IBM will work with China's Ministry of Education to introduce a curriculum that will focus on case studies of real businesses and scientific programs and draw on computer science, operations research, industrial engineering, management sciences, and other disciplines.

IBM said Tuesday that it will work with the Chinese government to develop a tech and business services curriculum for the country's top universities. "This services initiative will strengthen our role as China's innovation partner," said IBM CEO Sam Palmisano, who is on a whirlwind tour of the People's Republic during which the company has announced a host of new initiatives aimed at boosting its presence in the country. Palmisano was speaking in Beijing Tuesday.

Under the education plan, IBM will work with China's Ministry of Education to introduce a services science curriculum within Chinese universities and business schools. Courses offered under the Services Science, Management & Engineering program will focus on case studies of real businesses and scientific programs and draw on computer science, operations research, industrial engineering, management sciences, and other disciplines.

"We strongly believe that development of an effective services science curriculum in Chinese universities will have a direct impact on China's economic growth," Palmisano said.

IBM says the program will help train China's prospective services professionals in highly efficient methodologies that the company is itself rolling out in customer engagements in the U.S. Those include the application of pre-built, re-usable software components to the construction of service-oriented architectures for customers in a range of industries. The approach eschews the one-off, custom work that IBM has favored in the past for less expensive, faster-to-implement systems that can be pulled off the shelf.

"We believe this services innovation, the new vision, aligns IBM China with a key priority of the Chinese government, which is the development of a services industry that acts as a catalyst for innovation by both government-owned and private businesses," said Henry Chow, General Manager for IBM's Greater China operations.

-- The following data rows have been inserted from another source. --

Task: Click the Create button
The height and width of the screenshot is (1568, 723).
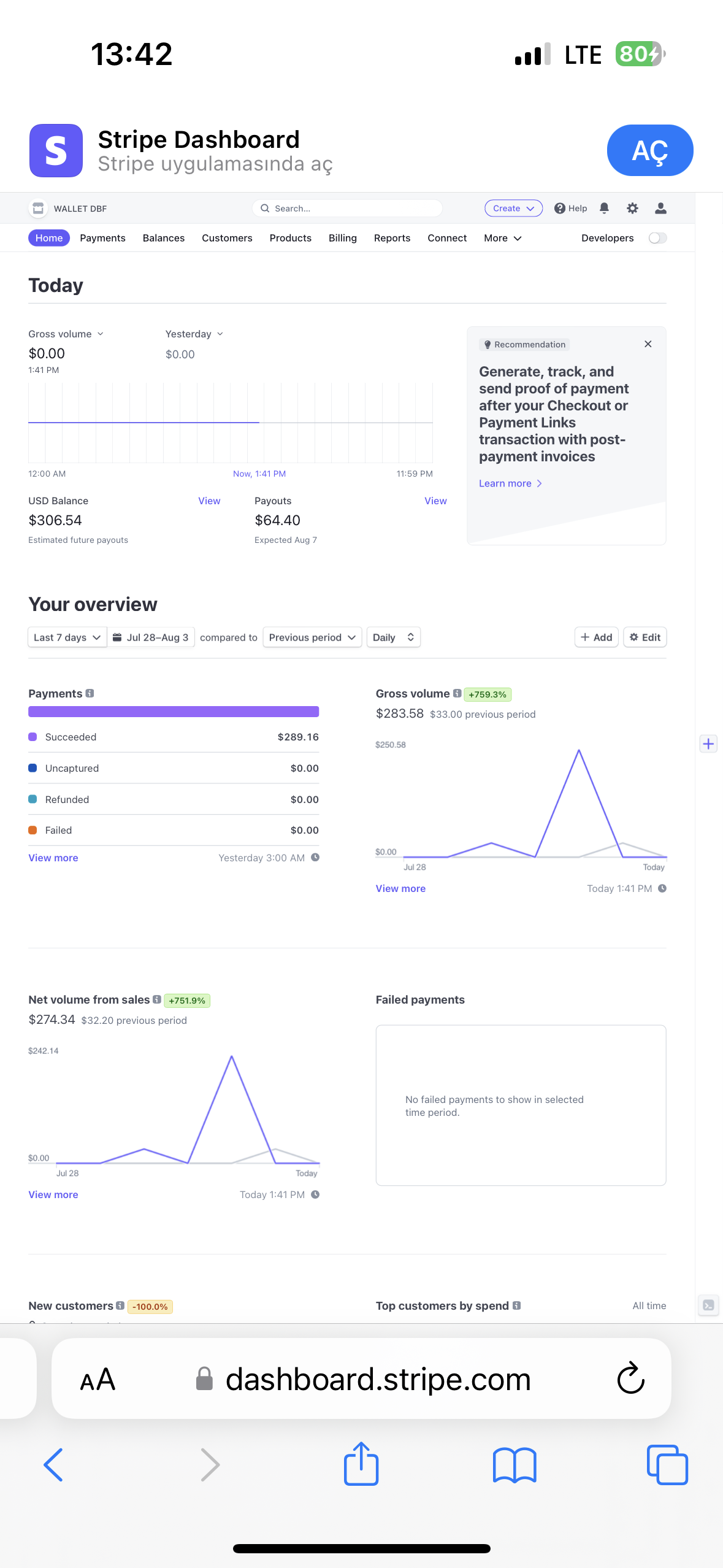Action: pyautogui.click(x=513, y=208)
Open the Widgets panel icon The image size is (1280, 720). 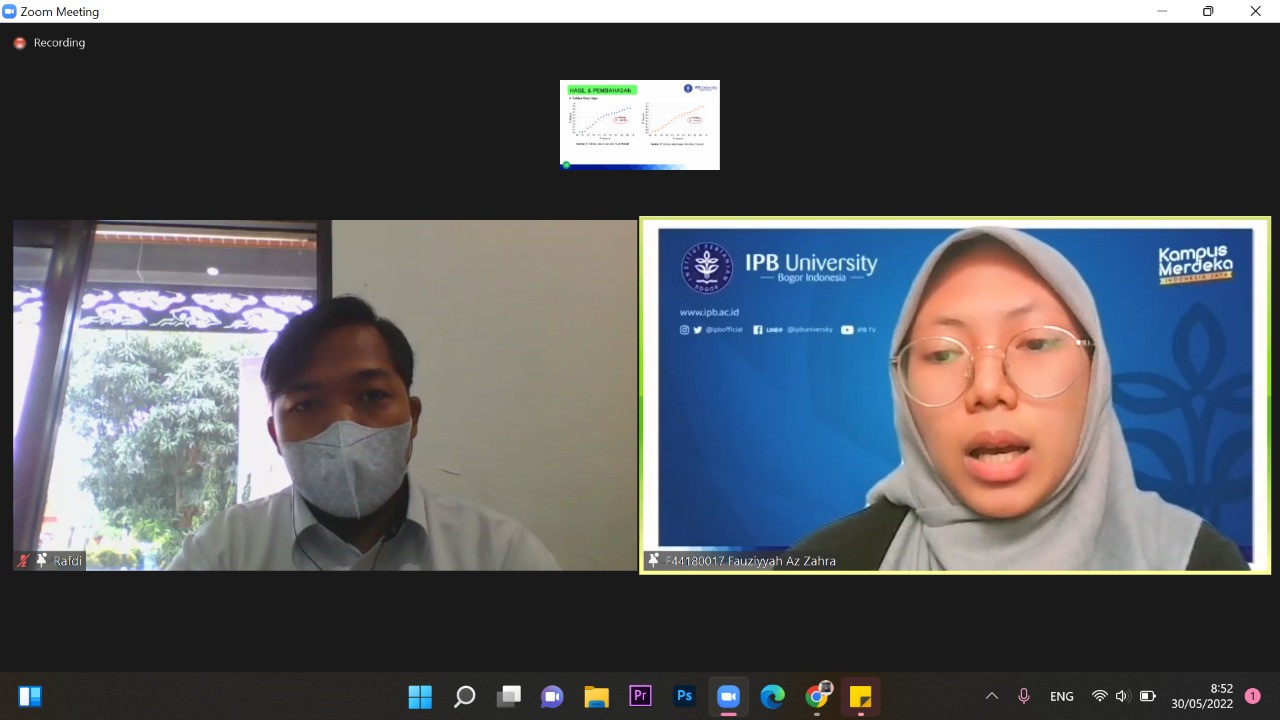[30, 696]
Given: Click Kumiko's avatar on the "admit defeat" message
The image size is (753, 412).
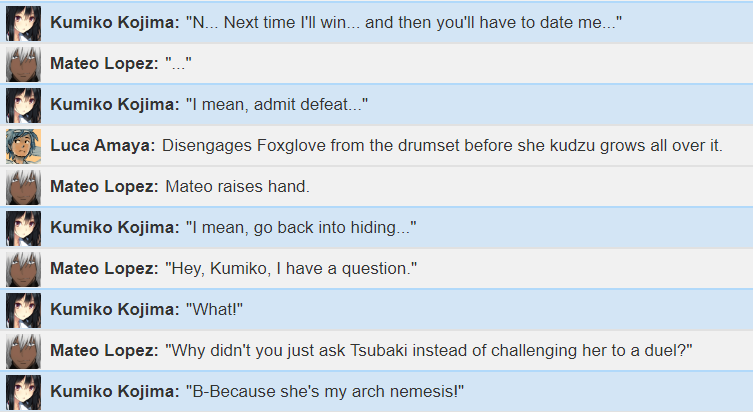Looking at the screenshot, I should tap(24, 105).
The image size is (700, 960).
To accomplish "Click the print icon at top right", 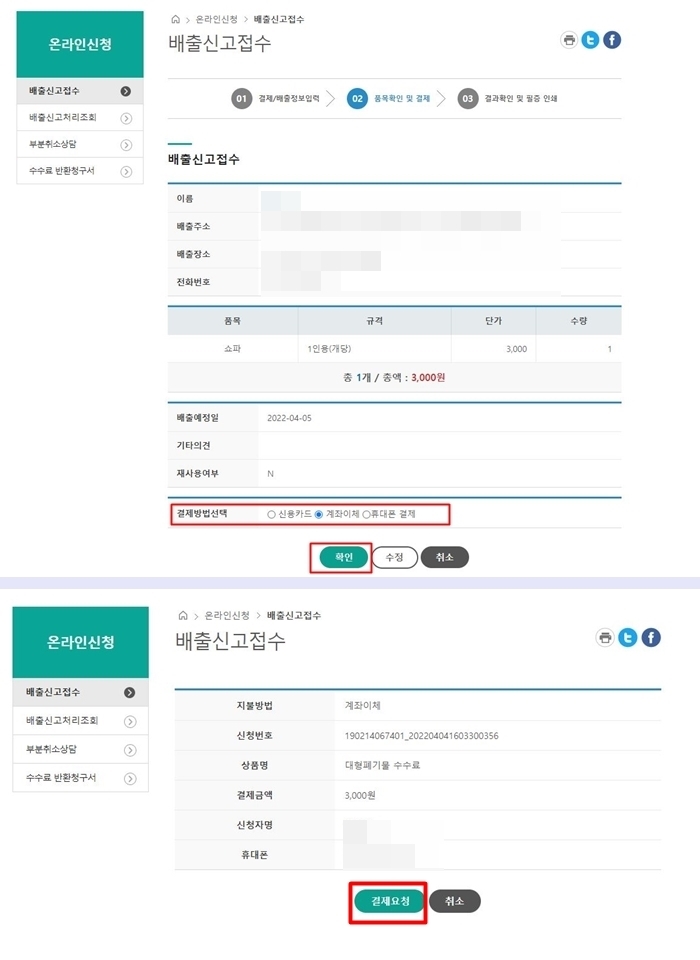I will [568, 40].
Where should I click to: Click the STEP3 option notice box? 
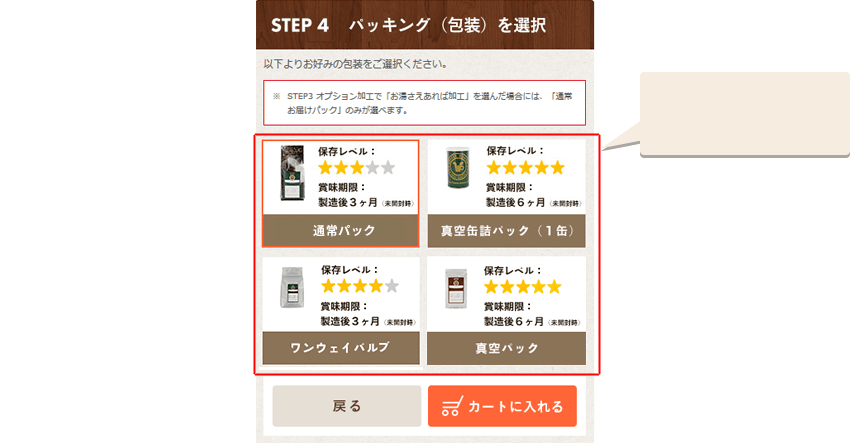coord(425,103)
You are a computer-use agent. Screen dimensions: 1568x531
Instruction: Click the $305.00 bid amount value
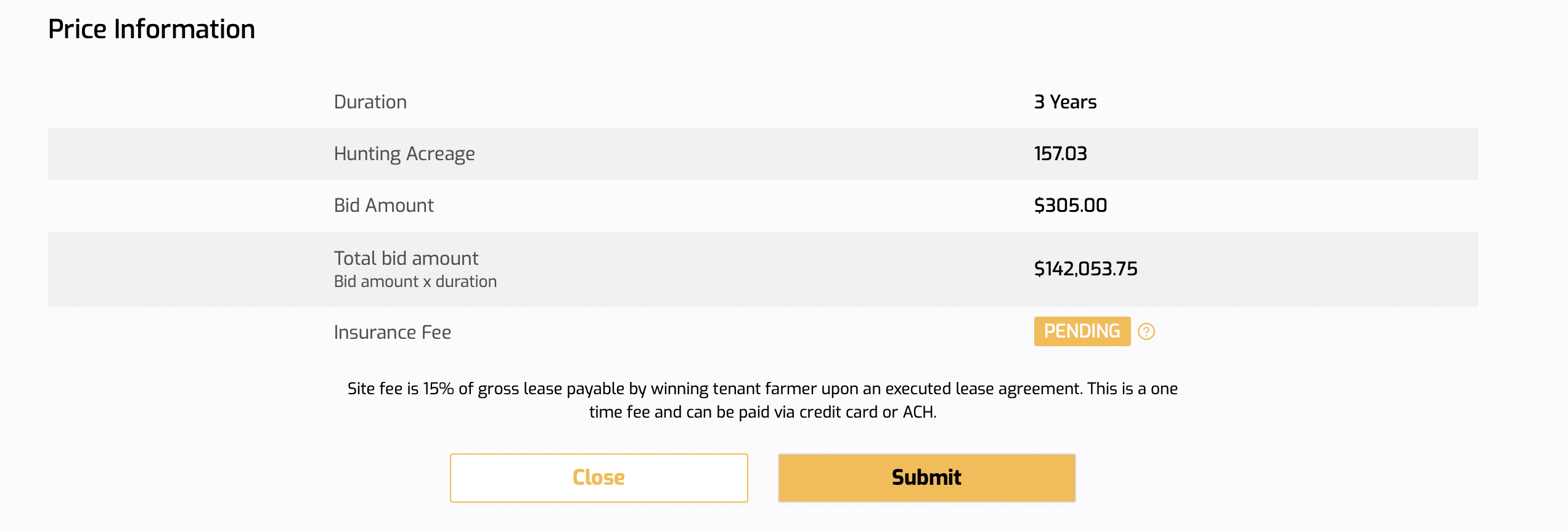click(1070, 206)
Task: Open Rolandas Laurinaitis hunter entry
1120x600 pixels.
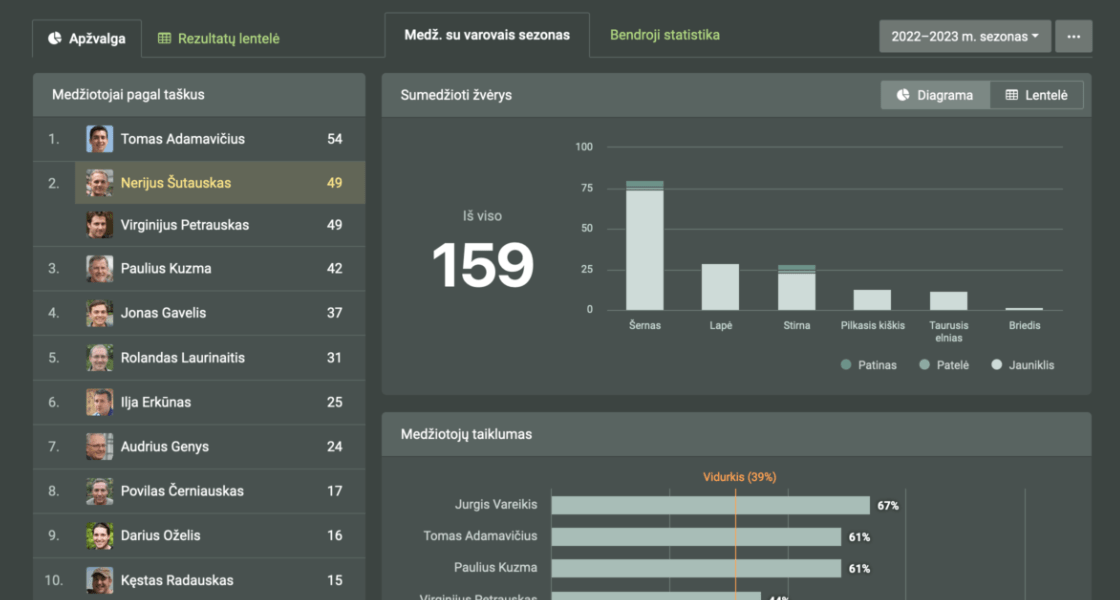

IBM, intent on boosting its long stagnant top line, is increasing its overall focus on China -- one of the world's fastest growing technology markets. Last week, the company said it would launch a $180 million fund in partnership with Lehman Brothers to invest in midsize and mature Chinese companies. Earlier this year, IBM moved its head purchasing office from upstate New York to Shenzhen.

The company currently maintains a staff of about 8,300 in China. That number that is expected to rise substantially as IBM's initiatives in the country gain steam.